Throwback Thursday: Registration woes a fixture of student experience

Antonia Gales

The University prides itself on traditions, from the “Hook ‘Em Horns” sign to the lighting of the Tower, but the most long-standing tradition at UT is probably registration frustration.

Before UT transitioned to online registration, students were required to register in person, which meant standing in line with the rest of the student body in a process often lasting hours.

On Jan. 13, 1972, The Daily Texan reported a crowd of 1,000 students standing in two lines snaking through the Main Building. They were waiting — sometimes as long as two hours, according to the article — to be issued registration packets. 
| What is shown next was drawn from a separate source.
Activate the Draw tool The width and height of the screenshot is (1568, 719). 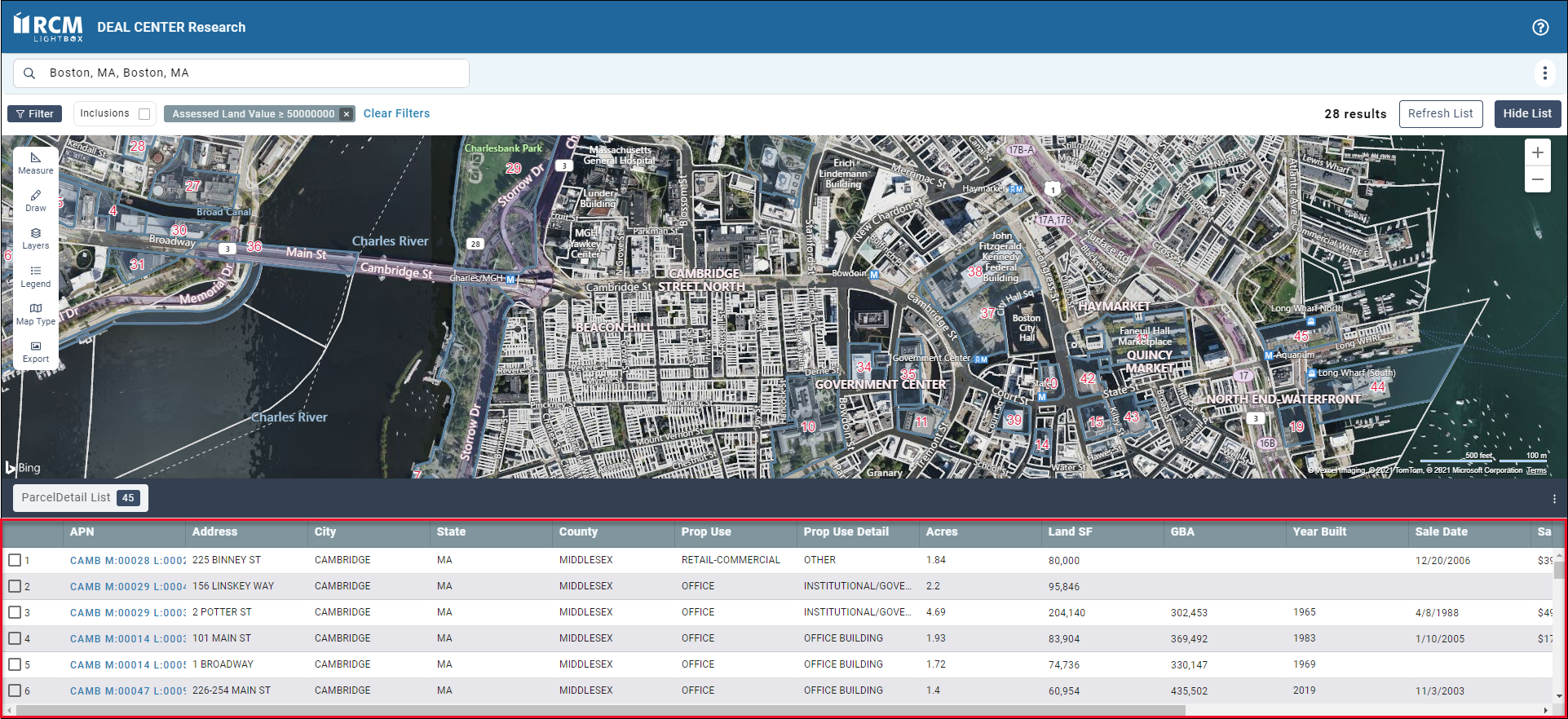35,201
Though today students begin registration simply by opening a new browser window, prior to online registration, students had to deal with their own boredom before the registration even began. Some read to pass the time, while others took up crafts. One student claimed to have knitted a sweater and three shawls while in line. 
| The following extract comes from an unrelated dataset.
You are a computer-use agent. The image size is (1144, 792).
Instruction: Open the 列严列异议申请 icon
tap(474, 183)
For some, the waiting was too much to bear. 

“I don’t need this hassle,” one student said in the article. “I can think of better things to do with my time. I’m going home.” 

She reportedly dropped out, according to the article. 

Once the students received their packets, they were shuffled to Gregory Gym to cope with more hectic lines to register for their desired courses. 

“I’m a senior and can’t get the courses I need,” one fourth-year student said. ”I can only imagine the troubles freshmen are having.”

One freshman echoed the fourth-year’s sentiments: “I need freshman English, history and biology, but somehow I ended up with seven hours of linguistics,” he said.

The Texan reported that, in a cruel twist of fate, an unidentified female student dropped her course cards while traversing Gregory Gym. The cards spilled onto the floor and were quickly demolished by students rushing to register. After the girl managed to recover her destroyed course cards, “registration officials told her to go to the end of the line.” 

Course waitlists, which are now a taken-for-granted part of registration, were first introduced to the process in 2003 and provided relief for many students. In an article published Nov. 14, 2003, The Texan reported that, despite initial skepticism by some students, most found waitlists a helpful addition.

In the article, the Texan reported that more than 10,000 students took advantage of the new waitlists. While students were not guaranteed spots in a class by joining a waitlist, the addition helped 1,622 students get in to classes. 

While technology may have helped alleviate some of the most burdensome aspects of the process, student frustrations with registration endure regardless of the decade. 

“I have an advising bar, which didn’t show up until Friday,” undeclared sophomore Hannah Wimberley said. “They told me I couldn’t see an adviser until Wednesday. I was supposed to register on Monday.”